About this exercise:
A word-for-word repeat of the records below is what this calls for.
________________________
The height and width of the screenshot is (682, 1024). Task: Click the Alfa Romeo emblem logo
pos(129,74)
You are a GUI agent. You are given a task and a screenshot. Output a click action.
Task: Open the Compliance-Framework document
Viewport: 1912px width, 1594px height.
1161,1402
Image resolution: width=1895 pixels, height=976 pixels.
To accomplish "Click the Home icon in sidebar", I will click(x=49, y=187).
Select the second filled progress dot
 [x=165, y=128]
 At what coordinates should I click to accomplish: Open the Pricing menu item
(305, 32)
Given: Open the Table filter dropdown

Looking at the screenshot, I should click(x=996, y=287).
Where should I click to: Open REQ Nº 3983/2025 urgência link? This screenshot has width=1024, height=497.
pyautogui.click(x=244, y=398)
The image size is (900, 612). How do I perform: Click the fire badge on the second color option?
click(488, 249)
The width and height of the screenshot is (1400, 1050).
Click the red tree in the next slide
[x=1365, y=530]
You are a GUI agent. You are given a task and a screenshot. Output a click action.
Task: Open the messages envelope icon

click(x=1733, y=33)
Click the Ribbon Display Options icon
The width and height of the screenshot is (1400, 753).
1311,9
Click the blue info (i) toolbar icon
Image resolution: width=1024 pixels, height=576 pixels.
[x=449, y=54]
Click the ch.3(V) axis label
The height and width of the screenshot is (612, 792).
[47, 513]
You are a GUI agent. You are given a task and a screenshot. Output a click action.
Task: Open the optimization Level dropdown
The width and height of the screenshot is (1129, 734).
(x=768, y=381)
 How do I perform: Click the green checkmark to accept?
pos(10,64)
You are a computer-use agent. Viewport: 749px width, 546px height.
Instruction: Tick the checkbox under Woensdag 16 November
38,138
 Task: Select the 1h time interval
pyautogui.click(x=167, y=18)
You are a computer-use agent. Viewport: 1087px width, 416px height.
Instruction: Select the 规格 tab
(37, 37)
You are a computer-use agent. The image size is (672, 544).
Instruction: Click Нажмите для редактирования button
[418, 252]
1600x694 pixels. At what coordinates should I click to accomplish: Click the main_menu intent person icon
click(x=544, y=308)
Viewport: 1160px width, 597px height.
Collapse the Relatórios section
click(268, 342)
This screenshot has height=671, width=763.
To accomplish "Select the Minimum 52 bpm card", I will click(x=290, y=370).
________________________
Answer box:
The height and width of the screenshot is (682, 1024). Task: Click the Alfa Romeo emblem logo
pos(129,74)
You are a GUI agent. You are given a task and a screenshot. Output a click action.
Task: Open the Compliance-Framework document
Viewport: 1912px width, 1594px height.
1161,1402
Image resolution: width=1895 pixels, height=976 pixels.
To accomplish "Click the Home icon in sidebar", I will click(x=49, y=187).
Select the second filled progress dot
 [x=165, y=128]
 At what coordinates should I click to accomplish: Open the Pricing menu item
(305, 32)
Given: Open the Table filter dropdown

Looking at the screenshot, I should click(x=996, y=287).
Where should I click to: Open REQ Nº 3983/2025 urgência link? This screenshot has width=1024, height=497.
pyautogui.click(x=244, y=398)
The image size is (900, 612). How do I perform: Click the fire badge on the second color option?
click(488, 249)
The width and height of the screenshot is (1400, 1050).
Click the red tree in the next slide
[x=1365, y=530]
You are a GUI agent. You are given a task and a screenshot. Output a click action.
Task: Open the messages envelope icon

click(x=1733, y=33)
Click the Ribbon Display Options icon
The width and height of the screenshot is (1400, 753).
1311,9
Click the blue info (i) toolbar icon
Image resolution: width=1024 pixels, height=576 pixels.
[x=449, y=54]
Click the ch.3(V) axis label
The height and width of the screenshot is (612, 792).
[47, 513]
You are a GUI agent. You are given a task and a screenshot. Output a click action.
Task: Open the optimization Level dropdown
The width and height of the screenshot is (1129, 734).
(x=768, y=381)
 How do I perform: Click the green checkmark to accept?
pos(10,64)
You are a computer-use agent. Viewport: 749px width, 546px height.
Instruction: Tick the checkbox under Woensdag 16 November
38,138
 Task: Select the 1h time interval
pyautogui.click(x=167, y=18)
You are a computer-use agent. Viewport: 1087px width, 416px height.
Instruction: Select the 规格 tab
(37, 37)
You are a computer-use agent. The image size is (672, 544).
Instruction: Click Нажмите для редактирования button
[418, 252]
1600x694 pixels. At what coordinates should I click to accomplish: Click the main_menu intent person icon
click(x=544, y=308)
Viewport: 1160px width, 597px height.
Collapse the Relatórios section
click(268, 342)
This screenshot has height=671, width=763.
To accomplish "Select the Minimum 52 bpm card", I will click(x=290, y=370).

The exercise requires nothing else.